Marilyn left Schenck’s office badly shaken—not so much because she believed him about Lastfogel, but because he had been adamant that she should not go to Famous Artists. Suddenly, she was completely unsure again. Marilyn was well aware that Schenck and Feldman were close friends; maybe she’d be a fool to trust Feldman if even his friend warned her not to. But if she couldn’t yet bring herself to sign with Feldman, Marilyn still did have other, very immediate needs. And nervous as she was, she had at least figured out a way to satisfy them.

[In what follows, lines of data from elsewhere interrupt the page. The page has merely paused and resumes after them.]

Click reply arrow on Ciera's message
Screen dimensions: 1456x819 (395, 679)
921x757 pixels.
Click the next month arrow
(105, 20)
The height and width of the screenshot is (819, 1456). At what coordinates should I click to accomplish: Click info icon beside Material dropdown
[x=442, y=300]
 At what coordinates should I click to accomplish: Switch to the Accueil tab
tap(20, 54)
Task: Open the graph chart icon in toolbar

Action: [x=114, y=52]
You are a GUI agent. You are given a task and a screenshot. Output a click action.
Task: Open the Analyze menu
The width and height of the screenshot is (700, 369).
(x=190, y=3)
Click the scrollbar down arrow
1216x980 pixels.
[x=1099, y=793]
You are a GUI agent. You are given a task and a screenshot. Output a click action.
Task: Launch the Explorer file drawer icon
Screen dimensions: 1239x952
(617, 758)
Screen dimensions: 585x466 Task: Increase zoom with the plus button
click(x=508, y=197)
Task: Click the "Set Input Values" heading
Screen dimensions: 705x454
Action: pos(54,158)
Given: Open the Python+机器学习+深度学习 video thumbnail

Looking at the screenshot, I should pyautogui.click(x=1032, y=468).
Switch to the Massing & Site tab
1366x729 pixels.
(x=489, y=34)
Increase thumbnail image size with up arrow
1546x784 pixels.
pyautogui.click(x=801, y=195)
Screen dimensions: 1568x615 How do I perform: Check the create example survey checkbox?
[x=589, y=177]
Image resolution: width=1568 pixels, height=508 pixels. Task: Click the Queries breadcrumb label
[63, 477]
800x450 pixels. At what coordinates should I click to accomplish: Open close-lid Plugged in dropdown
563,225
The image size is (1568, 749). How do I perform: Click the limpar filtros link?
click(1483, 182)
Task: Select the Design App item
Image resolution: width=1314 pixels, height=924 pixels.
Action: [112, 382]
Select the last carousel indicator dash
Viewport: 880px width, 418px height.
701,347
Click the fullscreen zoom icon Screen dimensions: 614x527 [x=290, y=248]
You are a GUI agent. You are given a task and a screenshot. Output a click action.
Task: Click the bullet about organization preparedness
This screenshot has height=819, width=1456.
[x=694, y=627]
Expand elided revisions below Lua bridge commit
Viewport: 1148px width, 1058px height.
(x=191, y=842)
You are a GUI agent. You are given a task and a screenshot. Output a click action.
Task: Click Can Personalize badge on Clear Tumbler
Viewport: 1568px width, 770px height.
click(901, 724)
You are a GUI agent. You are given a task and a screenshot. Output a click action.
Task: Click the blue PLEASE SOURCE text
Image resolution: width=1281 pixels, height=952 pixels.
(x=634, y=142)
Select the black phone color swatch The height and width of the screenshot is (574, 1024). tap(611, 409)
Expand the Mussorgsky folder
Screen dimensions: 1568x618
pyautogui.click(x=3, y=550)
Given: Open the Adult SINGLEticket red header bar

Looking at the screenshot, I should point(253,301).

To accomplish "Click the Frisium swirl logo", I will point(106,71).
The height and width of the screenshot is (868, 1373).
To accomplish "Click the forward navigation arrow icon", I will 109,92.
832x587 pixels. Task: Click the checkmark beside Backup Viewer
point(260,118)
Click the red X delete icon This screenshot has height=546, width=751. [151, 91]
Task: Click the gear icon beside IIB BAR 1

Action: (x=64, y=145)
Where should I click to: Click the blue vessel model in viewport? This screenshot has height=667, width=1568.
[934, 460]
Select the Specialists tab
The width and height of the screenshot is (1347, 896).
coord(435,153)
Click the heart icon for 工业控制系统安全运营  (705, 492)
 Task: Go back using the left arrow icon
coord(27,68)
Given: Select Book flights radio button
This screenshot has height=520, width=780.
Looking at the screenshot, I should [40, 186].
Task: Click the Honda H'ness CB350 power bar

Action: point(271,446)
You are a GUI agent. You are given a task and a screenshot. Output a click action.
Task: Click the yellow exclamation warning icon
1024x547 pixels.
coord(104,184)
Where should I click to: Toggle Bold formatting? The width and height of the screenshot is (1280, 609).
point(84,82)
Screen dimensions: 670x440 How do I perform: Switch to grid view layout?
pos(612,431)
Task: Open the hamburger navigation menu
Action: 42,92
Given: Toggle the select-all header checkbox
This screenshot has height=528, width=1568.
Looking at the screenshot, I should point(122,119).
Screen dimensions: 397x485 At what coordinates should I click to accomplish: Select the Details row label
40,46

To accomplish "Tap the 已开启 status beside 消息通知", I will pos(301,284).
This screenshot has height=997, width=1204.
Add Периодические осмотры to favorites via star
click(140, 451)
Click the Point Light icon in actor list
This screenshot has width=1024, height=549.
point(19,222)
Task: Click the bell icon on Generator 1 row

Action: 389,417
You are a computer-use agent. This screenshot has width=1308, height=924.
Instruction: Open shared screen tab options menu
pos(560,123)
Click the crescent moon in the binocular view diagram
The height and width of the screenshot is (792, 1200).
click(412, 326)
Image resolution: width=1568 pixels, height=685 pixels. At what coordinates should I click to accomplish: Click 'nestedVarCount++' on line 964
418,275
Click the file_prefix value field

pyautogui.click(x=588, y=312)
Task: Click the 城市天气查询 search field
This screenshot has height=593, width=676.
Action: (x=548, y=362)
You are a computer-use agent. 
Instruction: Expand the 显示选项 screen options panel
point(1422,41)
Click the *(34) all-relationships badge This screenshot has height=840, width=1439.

Marilyn placed another call to Gordean. Would he come to the studio again? Over cocktails, Marilyn described Lastfogel’s visit,
including the bouquet and the talk that followed. She told of being summoned by Joe Schenck and repeated all he said. Then, having conveyed the message that Lastfogel did not plan to give up easily, Marilyn reassured Gordean that she had every intention of signing—just not tonight. She sent him to a sneak preview
of Niagara
in Pasadena.

If Marilyn had intended to remind Gordean that it would be worth fighting to represent her, here was proof. The audience went wild when Marilyn, in a skin-tight red silk dress, sang “Kiss” in a low sultry voice, and when she lay naked, arms outstretched, beneath a white sheet. The theater erupted in cheers and wolf whistles in response to a prolonged shot of her walking in high heels, the camera focused lovingly on her rear.

Marilyn had told Gordean that they should talk when he got back to the studio. As promised, she was waiting for him. Aware that the audience’s reaction to
Niagara
would be fresh in his mind, she proceeded to tell Gordean about her financial troubles. She only earned $750 a week, and half of that went to acting lessons with Natasha Lytess and Michael Chekhov, as well as dancing and singing lessons in preparation for
Gentlemen Prefer Blondes.
Barely enough was left to cover the rent on the suite she’d moved into at the Beverly Hills Hotel. She indicated that she had no idea how she could possibly survive.

When Gordean reported the whole saga to his boss, Feldman wasted no time in offering to lend Marilyn $3,500. Gordean delivered a check to Marilyn’s hotel. She promised to come to his office later that day to sign the contracts, but she never showed up.

Feldman realized that he would have to try a new tack if he hoped to get Marilyn to make the move to Famous Artists. The loan hadn’t done the trick, and he knew that time was of the essence. He would try a more personal gesture, something to show Marilyn how well he planned to treat her as his client. Charles Chaplin was due in Los Angeles for his first visit since being sent into political exile some years before. Feldman, who was giving a black-tie dinner in Chaplin’s honor, decided to invite Marilyn. This would be the first time that she had been invited to a Feldman A-list dinner as a person in her own right. A great many people in town would have given almost anything for an invitation to the Chaplin evening. Marilyn, however, declined.

She was clearing the decks for
Gentlemen Prefer Blondes.
Being
directed by Hawks in the role of Lorelei Lee was the sort of opportunity Johnny Hyde had longed to get for her. Now that she had acquired that opportunity entirely on her own, Marilyn did not want anything to go wrong. The challenges were enormous. She was always uneasy about her acting abilities, but
Gentlemen Prefer Blondes
would also require her to sing and dance in elaborate production numbers. Hawks, recognizing that she needed to concentrate, asked Zanuck to relieve her of all publicity assignments. There had once been a time when Marilyn had to beg the publicity department to send her out, but now it was they who constantly made demands on her. Zanuck, with much fanfare, suspended all of her publicity work for the duration of
Gentlemen Prefer Blondes.
He notified the press that Marilyn would be unavailable for interviews, personal appearances, or photographic sessions. The announcement, of course, was itself a publicity gesture; it signaled how important Twentieth believed this picture was going to be for Marilyn’s career.